Green Jobs for Justice, Labor Organizing, and the Catholic Faith
A guest post from CLN Member Milka Kiriaku
The work that I do within the environmental climate justice movement, seeing as it is deeply informed by the organized labor movement, has been deeply influenced by faith. As a working Catholic, I strongly believe in helping those who are most marginalized, particularly through their vocation in the world. I have devoted my career to advocacy- whether that be through fair housing organizing or food justice. In recent years, I have begun working on labor organizing around the green job sector for Black and Indigenous People of Color. This work is but an extension of my original belief in a basic dignity of all workers, particularly those in emerging manufacturing occupations.

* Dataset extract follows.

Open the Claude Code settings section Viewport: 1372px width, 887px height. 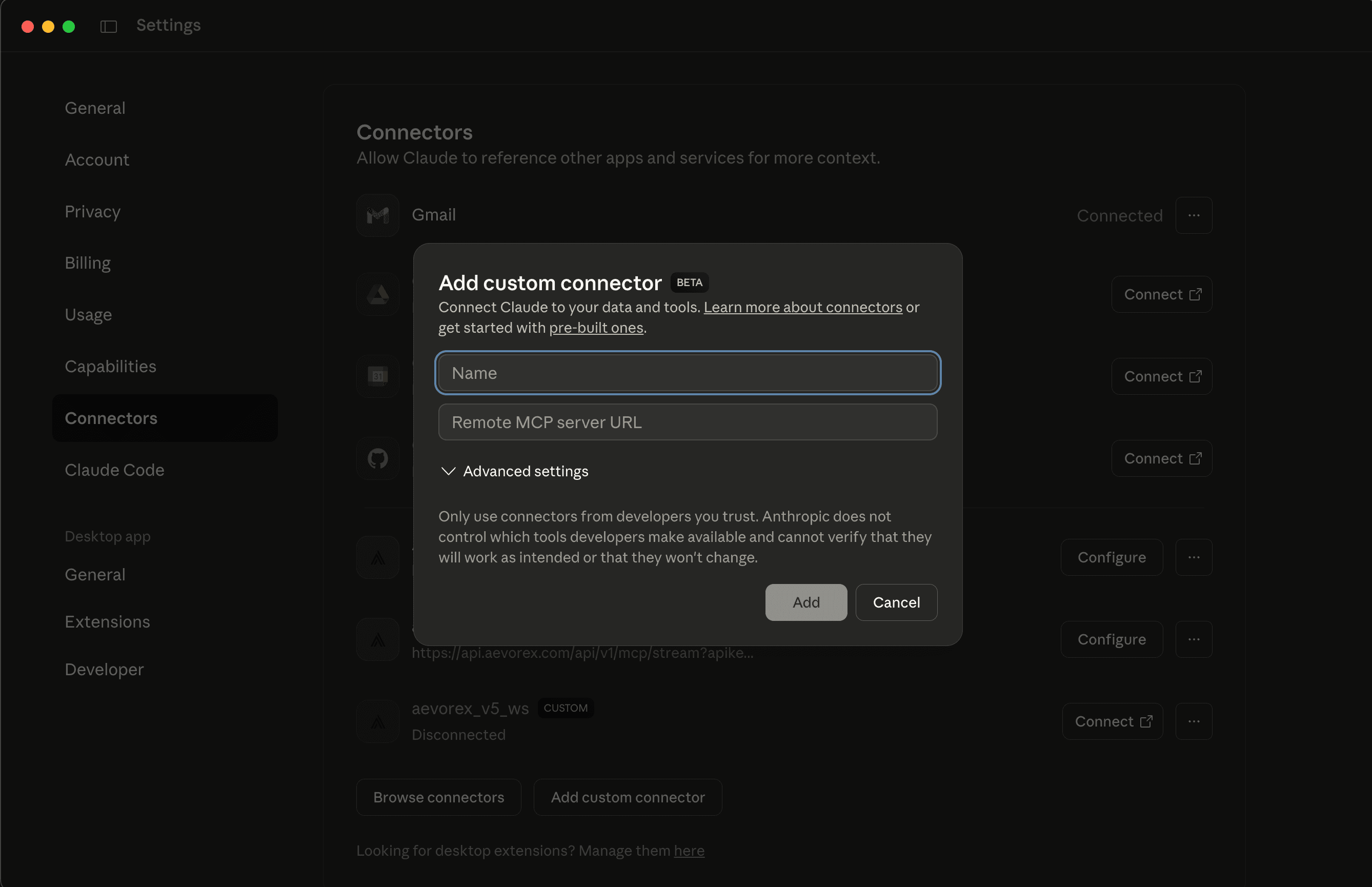pyautogui.click(x=114, y=470)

I do this work through a small nonprofit: Sustainable Georgia Futures. Sustainable Georgia Futures is a grassroots environmental education and labor organizing nonprofit stationed in Atlanta, Georgia. SGF serves people in DeKalb County, Clayton County, and Fulton County. As a part of the Justice40 coalition, SGF received direct funding to target green economic growth in communities of color. SGF approaches this work through the lens of relational organizing and federal climate financing. Sustainable Georgia Futures connects low-income to middle-class workers of color to job and internship opportunities in the green sector. Additionally, SGF hires professional organizers and consultants to facilitate group meetings, or “House Meetings,” and to run the Green Fellowship Program. In both the House Meetings and the Fellowship program, recruited partners and hired fellows to engage deeply in workshops about the green sector, environmental climate justice, environmental racism, and climate gentrification in the city of Atlanta.